Prelogar further argued that the Charter Day School case would be a poor vehicle to decide the state-actor question because it appears the school is subject in any event to Title IX of the Education Amendments of 1972, which bars sex discrimination in federally funded schools. Additionally, the school has a provision in its charter requiring it to abide by the U.S. Constitution, Prelogar noted.

Resolution of the state-actor question “will not alter [the school’s] legal obligations and may have no practical effect on the disposition of this case,” Prelogar said.

North Carolina case has implications for religious charter schools in Oklahoma and elsewhere

The Supreme Court will likely get supplementary briefs from Charter Day School as well as the families challenging the dress code, who are represented by the American Civil Liberties Union.

Although the court often follows the advice of the solicitor general’s office in cases where the justices requested those views, it sometimes disregards such advice and grants review anyway. A coalition of 10 states led by Texas as well as other groups have filed friend-of-the-court briefs urging the justices to take up the case.

Besides North Carolina, the Charter Day School case and the state-actor question are being watched closely in Oklahoma, where the Roman Catholic Archdiocese of Oklahoma City and the Diocese of Tulsa have applied to a state board to operate a virtual charter school that would be publicly funded but operated based on church tenets.

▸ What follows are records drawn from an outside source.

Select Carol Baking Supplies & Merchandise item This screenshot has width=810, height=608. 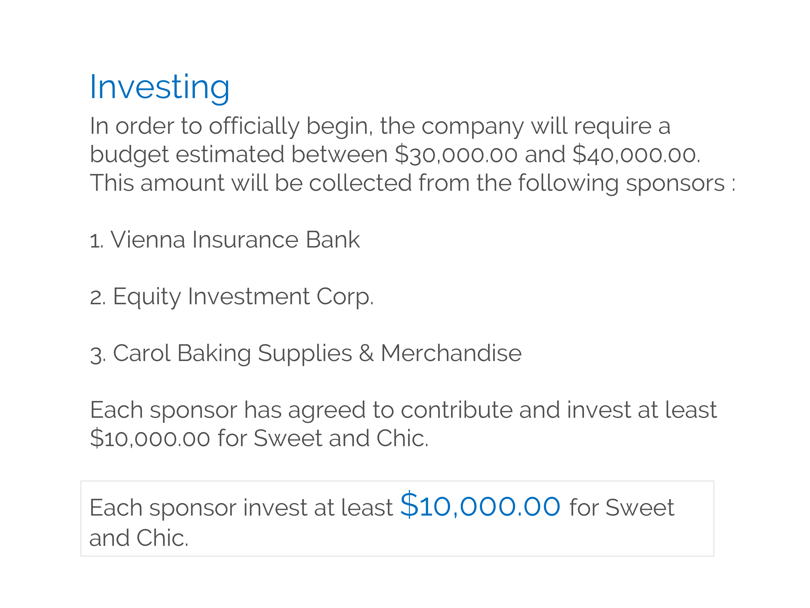pyautogui.click(x=306, y=353)
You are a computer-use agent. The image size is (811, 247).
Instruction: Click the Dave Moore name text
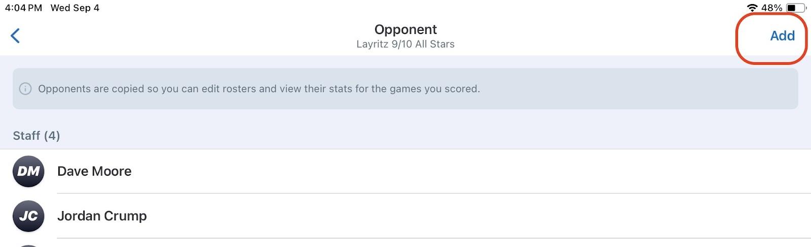point(94,172)
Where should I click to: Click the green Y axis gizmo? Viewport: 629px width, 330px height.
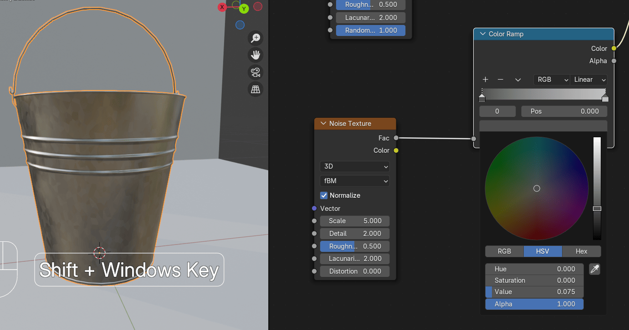244,9
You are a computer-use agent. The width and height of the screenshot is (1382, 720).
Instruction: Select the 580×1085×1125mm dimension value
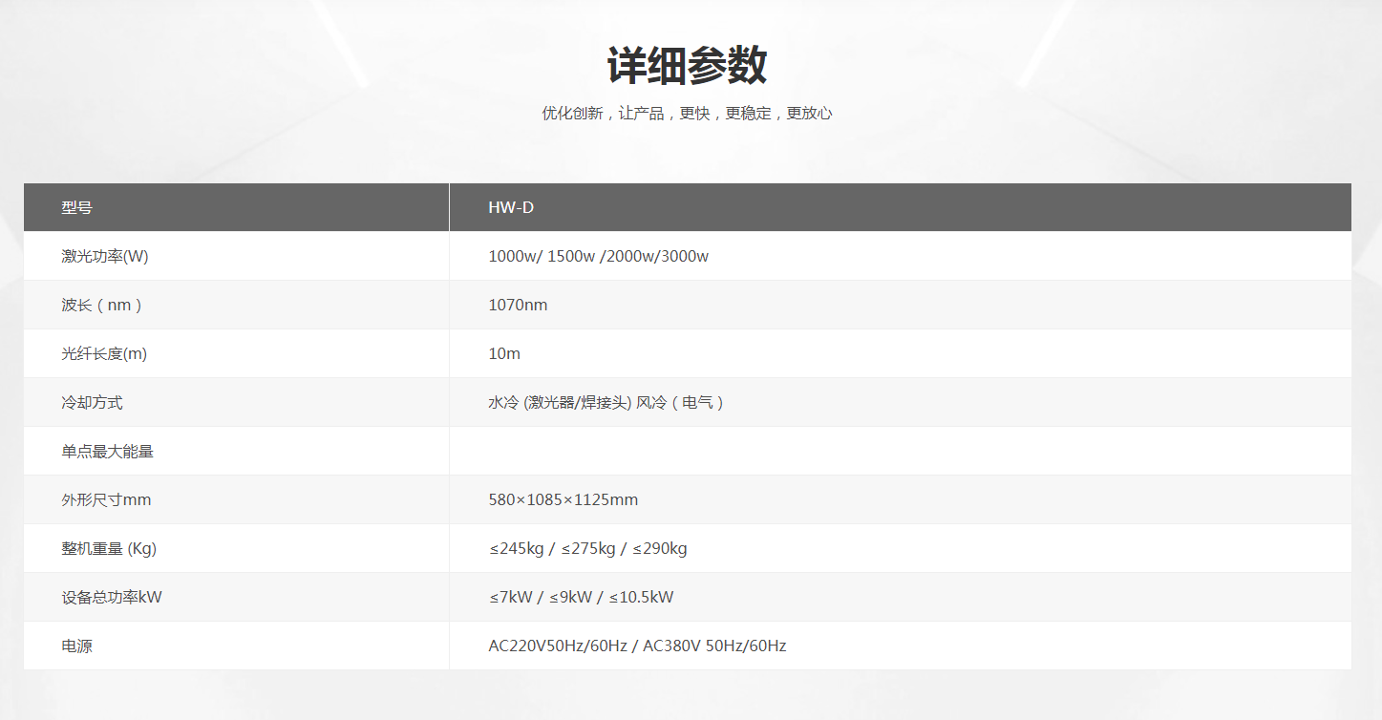point(563,499)
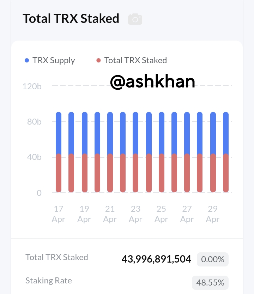
Task: Click the last red staked bar on the right
Action: [225, 174]
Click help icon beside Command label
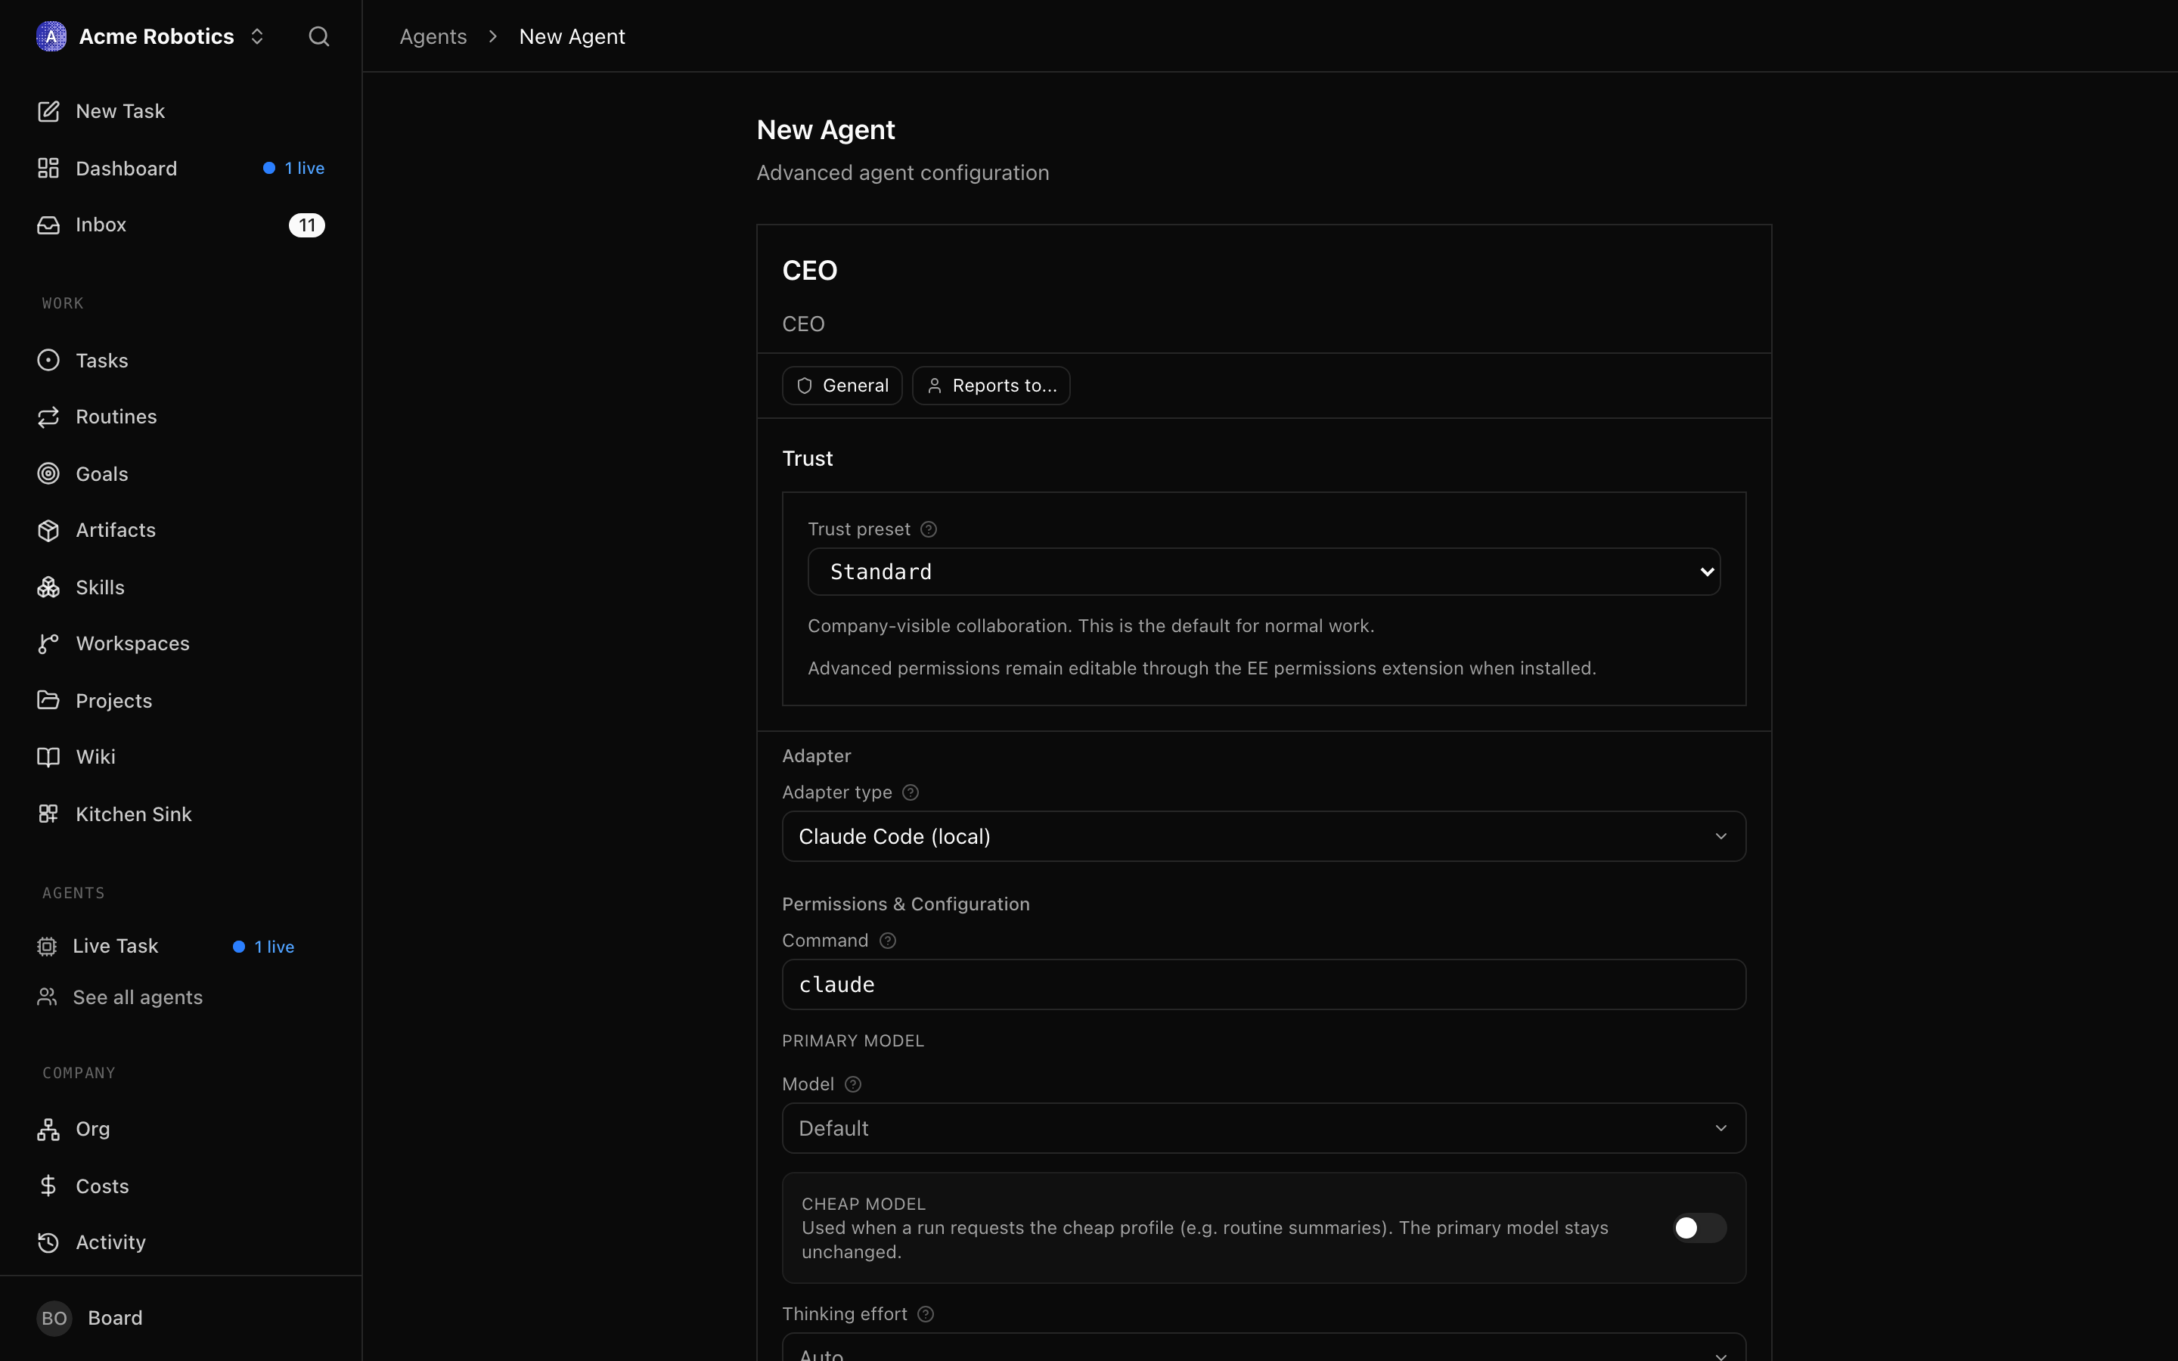The height and width of the screenshot is (1361, 2178). pyautogui.click(x=887, y=941)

The Oklahoma Statewide Virtual Charter School Board is weighing the application for the St. Isidore of Seville Catholic Virtual School amid conflicting state legal opinions and a fear that it will be sued whether it approves the religious charter or not.

Oklahoma Attorney General Gentner Drummond in February withdrew an advisory opinion of his predecessor that suggested a recent Supreme Court decision would allow, and perhaps even require, the state to approve an otherwise qualified application for a religious charter school.

Drummond, a Republican, noted in a Feb. 23 letter that the St. Isidore application ran into Oklahoma constitutional and statutory provisions that prohibit public aid to “sectarian” schools and that charter schools be “nonsectarian.”

But he acknowledged that the state-actor question was significant for the debate.

“This office recognizes that the law is currently unsettled as to whether charter schools are state actors,” Drummond wrote. Referring to the pending Charter Day School case, he added, “I am hopeful that the U.S. Supreme Court will definitively rule on this unsettled issue next term.”